Records provided

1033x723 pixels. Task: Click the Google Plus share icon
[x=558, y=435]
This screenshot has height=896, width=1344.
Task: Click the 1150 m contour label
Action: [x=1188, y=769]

Required action
Write out the data again, exactly and in full.

Response area
1033x723 pixels. Task: Click the Google Plus share icon
[x=558, y=435]
This screenshot has height=896, width=1344.
Task: Click the 1150 m contour label
Action: [x=1188, y=769]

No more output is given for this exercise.